═══ ENTRIES SHOWN ═══
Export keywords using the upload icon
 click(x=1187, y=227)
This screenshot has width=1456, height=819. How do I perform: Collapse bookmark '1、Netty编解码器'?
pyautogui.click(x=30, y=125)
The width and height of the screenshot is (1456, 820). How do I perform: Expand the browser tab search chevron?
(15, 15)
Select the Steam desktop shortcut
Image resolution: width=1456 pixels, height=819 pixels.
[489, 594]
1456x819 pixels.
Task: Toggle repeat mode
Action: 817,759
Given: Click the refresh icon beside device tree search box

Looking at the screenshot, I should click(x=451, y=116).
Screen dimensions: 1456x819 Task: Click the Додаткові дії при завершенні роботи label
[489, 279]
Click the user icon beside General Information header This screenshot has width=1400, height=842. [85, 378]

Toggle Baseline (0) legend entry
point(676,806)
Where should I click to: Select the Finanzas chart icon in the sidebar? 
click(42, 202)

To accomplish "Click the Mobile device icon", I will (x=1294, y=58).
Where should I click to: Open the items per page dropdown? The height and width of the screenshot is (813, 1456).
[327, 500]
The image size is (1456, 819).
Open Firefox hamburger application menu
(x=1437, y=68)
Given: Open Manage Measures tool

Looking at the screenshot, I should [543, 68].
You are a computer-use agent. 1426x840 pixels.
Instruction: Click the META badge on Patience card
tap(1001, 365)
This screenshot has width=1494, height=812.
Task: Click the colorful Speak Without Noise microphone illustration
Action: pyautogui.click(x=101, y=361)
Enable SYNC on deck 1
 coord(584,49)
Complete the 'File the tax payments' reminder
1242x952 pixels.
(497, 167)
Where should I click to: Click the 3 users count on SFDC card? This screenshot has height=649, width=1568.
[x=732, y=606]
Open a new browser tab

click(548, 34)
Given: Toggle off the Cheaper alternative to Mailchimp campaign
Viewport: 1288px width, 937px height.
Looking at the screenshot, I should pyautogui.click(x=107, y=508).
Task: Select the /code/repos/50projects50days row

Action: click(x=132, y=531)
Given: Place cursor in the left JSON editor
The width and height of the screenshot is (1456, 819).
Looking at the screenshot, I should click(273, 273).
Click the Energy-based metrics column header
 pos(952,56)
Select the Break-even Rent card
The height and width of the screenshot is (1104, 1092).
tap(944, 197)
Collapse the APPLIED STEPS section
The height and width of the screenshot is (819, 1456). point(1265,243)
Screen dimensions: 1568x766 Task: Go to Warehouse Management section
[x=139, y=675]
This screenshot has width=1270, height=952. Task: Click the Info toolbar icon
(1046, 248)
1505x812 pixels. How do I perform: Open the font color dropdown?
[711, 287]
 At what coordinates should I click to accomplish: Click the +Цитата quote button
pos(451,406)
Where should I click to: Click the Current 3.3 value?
═══
» **DIRECTIONS FOR THIS TASK**
Each line from the one with "This screenshot has width=1270, height=952." through the end of the records above should be written out exactly. No other line should appear.

» **ANSWER SECTION**
This screenshot has width=1270, height=952. Task: Click the Info toolbar icon
(1046, 248)
1505x812 pixels. How do I perform: Open the font color dropdown?
[711, 287]
 At what coordinates should I click to accomplish: Click the +Цитата quote button
pos(451,406)
Where should I click to: Click the Current 3.3 value?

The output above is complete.